Search code examples
rregextext-mining

Extracting links from pdfs in R with a regex


I am trying to clean a list of pdfs of links. I want to include this in my cleaning function and therefore use regexes. And yes, I spend more time than I like to admit googling and browsing though questions here. My pdfs are split into lines, so it is not one consecutive string. I have a piece of code that gives me only one link as result (even though there should be many). All other options I tried included a lot of text I want to keep in my dataset.

I have tried multiple options outside my function but they will not run on texts, only on examples.

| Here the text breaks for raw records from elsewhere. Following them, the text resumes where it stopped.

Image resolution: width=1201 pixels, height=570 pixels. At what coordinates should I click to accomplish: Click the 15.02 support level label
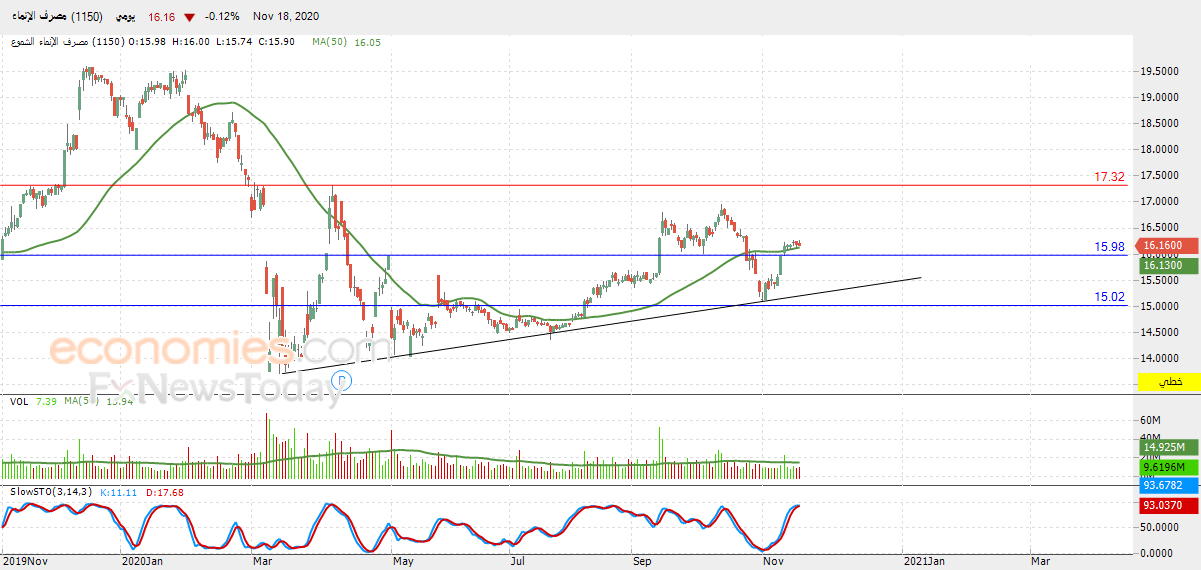coord(1110,297)
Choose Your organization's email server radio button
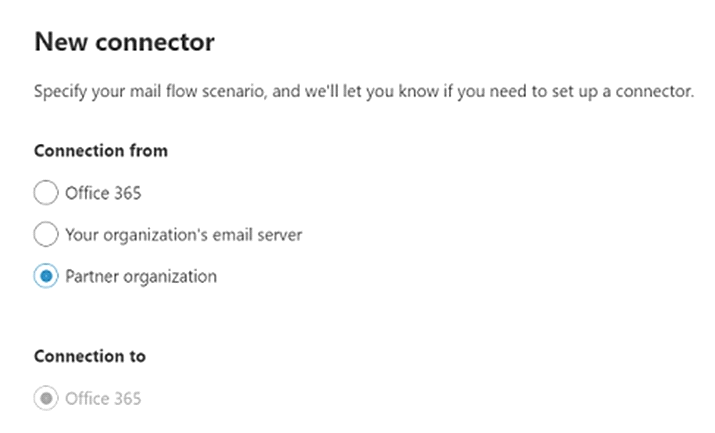The height and width of the screenshot is (433, 715). click(x=46, y=234)
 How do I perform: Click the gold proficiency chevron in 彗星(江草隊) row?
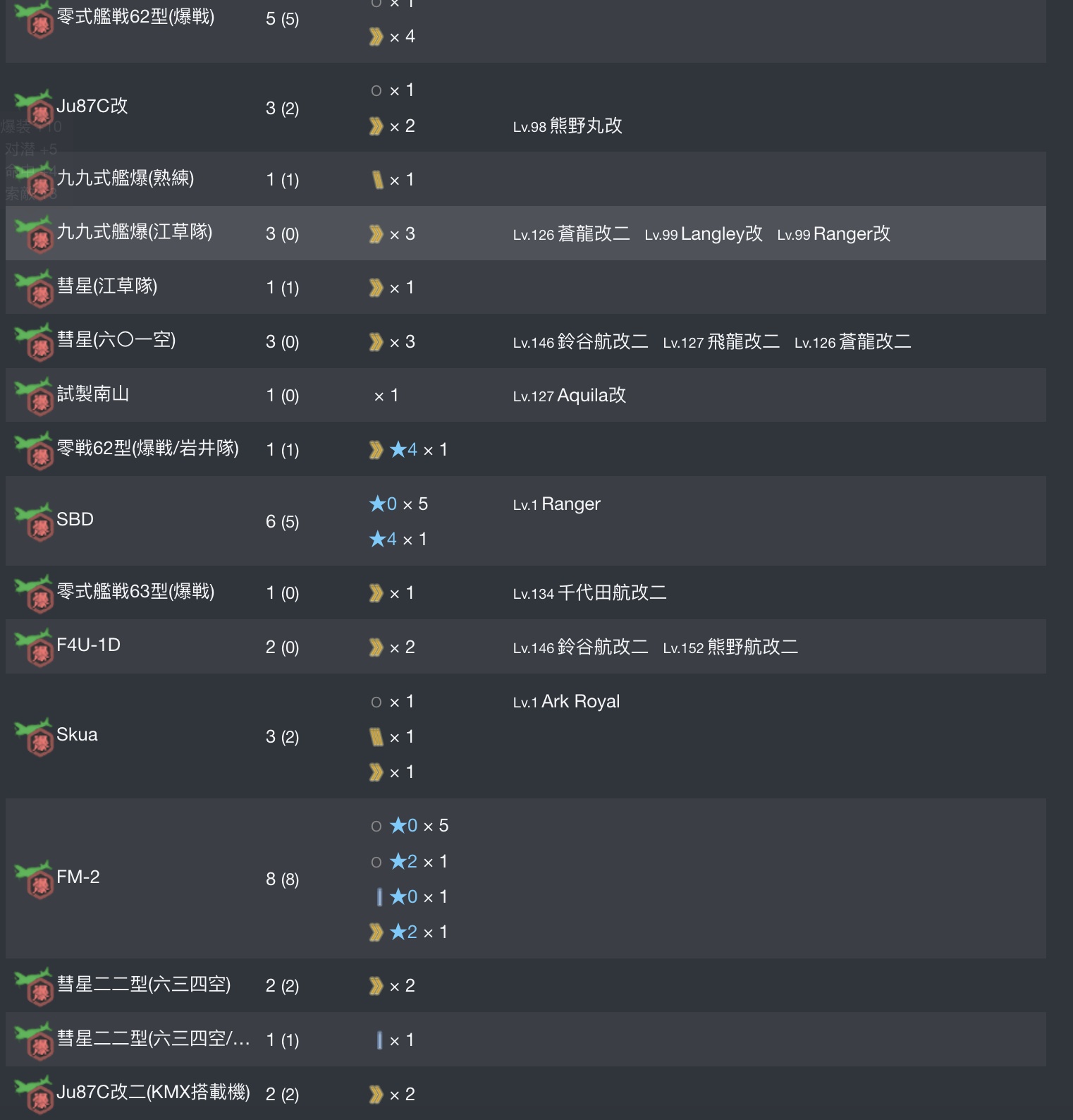376,288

I want to catch everything from the www to the first white space after all the things that come after the .org or .html or whatever (e.g. /questions/ask/somethingelse

I tried simulating some things

w <- "www.smthing.org/knowledge/school/principal.\r"
z <- "www.oecd.de\r"
x <- "www.bla.pdfwerr\r .irgendwas" # should not catch that, too many characters after the . 
m <-  "           www.cognitioninstitute.org/index.php/Publications/ 
 bla test smth 
  .gtw, www.stmthing-else.html.\r"
n <- "decoy"


l <- list(w,z,x,m,n)

regmatches(l, regexpr("w{3}\\.[a-z]*\\.[a-z]{2,4}.*?[[:space:]]", l))

My current working state also only catches the first occurence in that particular line, instead stopping at the space (line m in my example) and then including the next link as well.


Solution

  • You may use

    regmatches(l, gregexpr("w{3}\\.\\S*\\b", l))
    

    The gregexpr function will let you extract all occurrences of the pattern.

    Note that most users prefer spelling out www instead of using w{3}.

    Pattern details

    • w{3} - three w chars
    • \\. - a dot
    • \\S* - zero or more non-whitespace chars
    • \\b - word boundary.